The use of HIV prevalence among young pregnant women aged 15-24 years over time has been used as a surrogate measure for trends in incidence 
. As the onset of sexual activity in this age group is recent, prevalence is expected to reflect recent infections. However, a limitation in this approach is that it does not inform trends among men nor women aged >25 years. Depending on the surveillance system coverage, the data may not be representative of all regions of the country 
. Nonetheless, we did find that observed trends in prevalence among ANC attendees aged 15–24 years corresponded well with observed trends in incidence in the overall population obtained through mathematical modeling and published cohort data.

Collected data entries
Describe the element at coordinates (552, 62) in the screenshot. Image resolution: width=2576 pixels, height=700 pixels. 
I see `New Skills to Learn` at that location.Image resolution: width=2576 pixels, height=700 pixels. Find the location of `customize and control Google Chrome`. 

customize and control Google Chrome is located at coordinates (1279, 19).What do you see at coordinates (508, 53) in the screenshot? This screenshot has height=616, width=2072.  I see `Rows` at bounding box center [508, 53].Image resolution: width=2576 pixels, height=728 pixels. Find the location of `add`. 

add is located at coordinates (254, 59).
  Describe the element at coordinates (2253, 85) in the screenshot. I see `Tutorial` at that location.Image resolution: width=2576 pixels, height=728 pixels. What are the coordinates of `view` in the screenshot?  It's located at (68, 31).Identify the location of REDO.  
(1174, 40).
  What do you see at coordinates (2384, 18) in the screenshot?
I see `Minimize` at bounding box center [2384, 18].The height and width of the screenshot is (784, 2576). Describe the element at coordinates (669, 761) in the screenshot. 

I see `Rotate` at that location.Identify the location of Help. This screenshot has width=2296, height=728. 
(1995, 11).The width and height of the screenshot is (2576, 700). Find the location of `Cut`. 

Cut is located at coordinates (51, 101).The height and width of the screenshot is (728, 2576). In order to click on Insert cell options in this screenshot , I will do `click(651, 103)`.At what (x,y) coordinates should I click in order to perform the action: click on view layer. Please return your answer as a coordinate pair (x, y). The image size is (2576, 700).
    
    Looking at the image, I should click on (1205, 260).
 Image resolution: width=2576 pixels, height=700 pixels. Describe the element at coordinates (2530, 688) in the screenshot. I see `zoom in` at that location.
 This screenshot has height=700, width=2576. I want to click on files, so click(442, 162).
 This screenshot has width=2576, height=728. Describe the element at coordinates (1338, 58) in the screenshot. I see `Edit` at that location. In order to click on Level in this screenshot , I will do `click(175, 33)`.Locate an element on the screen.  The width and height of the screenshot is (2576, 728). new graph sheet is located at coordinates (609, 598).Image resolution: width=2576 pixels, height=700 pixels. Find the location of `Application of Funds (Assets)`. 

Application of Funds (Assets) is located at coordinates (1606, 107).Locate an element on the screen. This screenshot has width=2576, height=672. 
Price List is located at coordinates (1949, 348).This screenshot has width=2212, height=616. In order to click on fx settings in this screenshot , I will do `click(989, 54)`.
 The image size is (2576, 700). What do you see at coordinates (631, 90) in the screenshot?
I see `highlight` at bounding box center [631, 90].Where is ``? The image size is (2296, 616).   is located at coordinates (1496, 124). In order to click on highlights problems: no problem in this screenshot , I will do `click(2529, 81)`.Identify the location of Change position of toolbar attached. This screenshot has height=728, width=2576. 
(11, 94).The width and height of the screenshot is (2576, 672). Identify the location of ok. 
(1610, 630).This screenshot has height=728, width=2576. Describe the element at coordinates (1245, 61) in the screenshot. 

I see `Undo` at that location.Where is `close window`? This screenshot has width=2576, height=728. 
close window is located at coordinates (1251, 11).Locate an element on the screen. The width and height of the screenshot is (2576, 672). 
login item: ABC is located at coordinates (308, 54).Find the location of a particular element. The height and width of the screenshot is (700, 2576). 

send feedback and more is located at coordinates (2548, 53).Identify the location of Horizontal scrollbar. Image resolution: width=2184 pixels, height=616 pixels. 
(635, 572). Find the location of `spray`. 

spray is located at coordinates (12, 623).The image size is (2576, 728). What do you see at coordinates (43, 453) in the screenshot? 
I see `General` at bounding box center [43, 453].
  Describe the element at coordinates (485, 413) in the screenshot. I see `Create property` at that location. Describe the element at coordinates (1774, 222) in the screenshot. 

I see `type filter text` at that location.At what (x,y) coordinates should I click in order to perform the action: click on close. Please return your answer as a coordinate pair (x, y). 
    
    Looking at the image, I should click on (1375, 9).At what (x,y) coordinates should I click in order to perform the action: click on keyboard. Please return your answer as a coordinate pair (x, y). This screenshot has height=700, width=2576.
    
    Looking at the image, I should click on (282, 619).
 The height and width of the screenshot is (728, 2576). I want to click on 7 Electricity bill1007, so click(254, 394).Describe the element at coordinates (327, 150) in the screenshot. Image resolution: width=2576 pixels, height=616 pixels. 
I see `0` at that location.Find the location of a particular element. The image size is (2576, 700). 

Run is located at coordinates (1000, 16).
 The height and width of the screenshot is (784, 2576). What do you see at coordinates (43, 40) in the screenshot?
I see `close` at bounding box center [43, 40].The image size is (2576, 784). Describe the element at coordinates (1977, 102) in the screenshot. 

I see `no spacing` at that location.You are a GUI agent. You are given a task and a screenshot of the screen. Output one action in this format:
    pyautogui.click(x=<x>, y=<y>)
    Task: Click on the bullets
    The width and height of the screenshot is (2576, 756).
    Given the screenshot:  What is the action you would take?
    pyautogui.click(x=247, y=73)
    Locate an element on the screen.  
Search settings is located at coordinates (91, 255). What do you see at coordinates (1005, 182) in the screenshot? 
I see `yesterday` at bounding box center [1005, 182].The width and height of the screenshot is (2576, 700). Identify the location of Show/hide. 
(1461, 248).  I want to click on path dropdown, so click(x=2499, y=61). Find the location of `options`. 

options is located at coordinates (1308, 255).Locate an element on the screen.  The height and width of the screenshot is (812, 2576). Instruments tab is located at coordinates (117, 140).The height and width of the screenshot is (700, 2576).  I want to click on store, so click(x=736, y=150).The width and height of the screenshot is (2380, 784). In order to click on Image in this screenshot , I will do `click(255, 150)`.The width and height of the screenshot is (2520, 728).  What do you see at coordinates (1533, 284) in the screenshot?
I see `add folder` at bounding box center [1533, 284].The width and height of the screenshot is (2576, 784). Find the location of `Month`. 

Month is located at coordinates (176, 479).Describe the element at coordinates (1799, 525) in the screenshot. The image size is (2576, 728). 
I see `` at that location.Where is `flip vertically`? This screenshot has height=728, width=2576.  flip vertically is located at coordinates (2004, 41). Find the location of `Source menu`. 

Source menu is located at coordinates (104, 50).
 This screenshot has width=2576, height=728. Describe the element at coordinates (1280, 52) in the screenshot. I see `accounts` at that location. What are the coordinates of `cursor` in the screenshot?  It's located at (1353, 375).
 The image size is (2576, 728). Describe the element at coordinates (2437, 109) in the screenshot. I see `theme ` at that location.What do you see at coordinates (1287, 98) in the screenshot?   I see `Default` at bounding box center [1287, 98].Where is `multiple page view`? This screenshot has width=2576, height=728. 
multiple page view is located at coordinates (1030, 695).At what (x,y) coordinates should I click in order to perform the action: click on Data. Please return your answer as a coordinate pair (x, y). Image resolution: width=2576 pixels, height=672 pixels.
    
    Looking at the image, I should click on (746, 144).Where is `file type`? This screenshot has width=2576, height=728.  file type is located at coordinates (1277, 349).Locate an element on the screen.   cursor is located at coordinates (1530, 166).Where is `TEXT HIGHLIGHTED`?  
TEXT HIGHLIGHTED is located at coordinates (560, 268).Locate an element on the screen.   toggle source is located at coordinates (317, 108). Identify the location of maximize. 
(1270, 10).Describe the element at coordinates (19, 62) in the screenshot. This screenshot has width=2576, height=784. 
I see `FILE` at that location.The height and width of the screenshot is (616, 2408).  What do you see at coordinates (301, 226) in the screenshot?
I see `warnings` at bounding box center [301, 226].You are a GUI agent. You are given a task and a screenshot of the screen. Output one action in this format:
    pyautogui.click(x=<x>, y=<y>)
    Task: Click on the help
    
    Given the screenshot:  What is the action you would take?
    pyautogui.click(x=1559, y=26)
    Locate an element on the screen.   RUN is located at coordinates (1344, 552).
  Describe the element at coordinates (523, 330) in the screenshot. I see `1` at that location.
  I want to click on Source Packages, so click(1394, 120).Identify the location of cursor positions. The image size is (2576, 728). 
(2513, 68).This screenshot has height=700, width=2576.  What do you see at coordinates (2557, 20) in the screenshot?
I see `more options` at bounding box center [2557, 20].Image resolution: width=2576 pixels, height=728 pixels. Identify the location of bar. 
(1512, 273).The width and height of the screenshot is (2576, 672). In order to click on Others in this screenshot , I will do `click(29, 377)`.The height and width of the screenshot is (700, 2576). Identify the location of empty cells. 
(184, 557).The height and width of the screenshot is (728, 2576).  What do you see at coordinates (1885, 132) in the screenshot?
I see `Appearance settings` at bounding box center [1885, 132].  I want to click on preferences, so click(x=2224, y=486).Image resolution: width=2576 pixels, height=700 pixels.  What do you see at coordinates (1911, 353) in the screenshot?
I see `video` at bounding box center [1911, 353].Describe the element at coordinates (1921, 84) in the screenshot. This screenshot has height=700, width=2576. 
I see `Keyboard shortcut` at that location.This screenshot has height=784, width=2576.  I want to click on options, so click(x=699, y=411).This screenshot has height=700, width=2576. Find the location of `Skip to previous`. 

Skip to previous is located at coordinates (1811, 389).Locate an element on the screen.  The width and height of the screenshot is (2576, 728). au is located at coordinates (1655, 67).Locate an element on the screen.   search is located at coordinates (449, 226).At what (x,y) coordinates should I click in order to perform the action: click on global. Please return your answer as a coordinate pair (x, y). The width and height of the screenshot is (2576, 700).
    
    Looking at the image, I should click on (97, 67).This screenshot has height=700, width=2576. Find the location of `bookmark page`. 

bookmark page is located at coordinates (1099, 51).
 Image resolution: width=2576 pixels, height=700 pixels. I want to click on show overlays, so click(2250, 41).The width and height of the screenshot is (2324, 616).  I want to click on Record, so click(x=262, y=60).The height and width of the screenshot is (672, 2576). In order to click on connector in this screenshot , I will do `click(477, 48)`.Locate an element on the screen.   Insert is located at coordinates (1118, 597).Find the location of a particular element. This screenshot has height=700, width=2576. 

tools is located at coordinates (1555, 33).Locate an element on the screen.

■ **List of tasks**
**A.** In the excerpt on HIV prevalence, which group's prevalence over time has served as a surrogate measure for incidence trends?
**B.** Based on the excerpt on HIV prevalence, explain why prevalence among 15-24-year-olds is expected to reflect recent infections.
**C.** Continue the excerpt on HIV prevalence trends from the point where it stops.

■ **Your written answers**
**A.** Young pregnant women aged 15-24 years.

**B.** Sexual activity in this age group began only recently. As a result, infections found in these women are likely to have been acquired recently.

**C.**
In conclusion, in combination, multiple methods for estimating incidence in Kenya and Uganda appeared to converge in similar trend and levels, yet on an individual basis, each of the approaches have their limitations. It is evident that much work is still needed in the area of assay-derived incidence estimation. Systematic evaluations of incidence assays will help to determine whether this method can accurately and precisely measure incidence. Further, recent infection testing algorithms using a multiple incidence assays in combination with additional clinical (e.g., CD4 cell count, RNA testing), laboratory (e.g., ART testing), and historical information should be explored for improving the accuracy of assay-derived incidence estimates. Pending the development of improved incidence assays, we recommend triangulation of multiple methods for incidence estimation and interpretation of results in conjunction with other epidemiologic data (e.g., HIV prevalence in the same population) to assess plausibility of incidence trends and level in a country and use these data to improve programmatic and policy decisions in the national HIV response.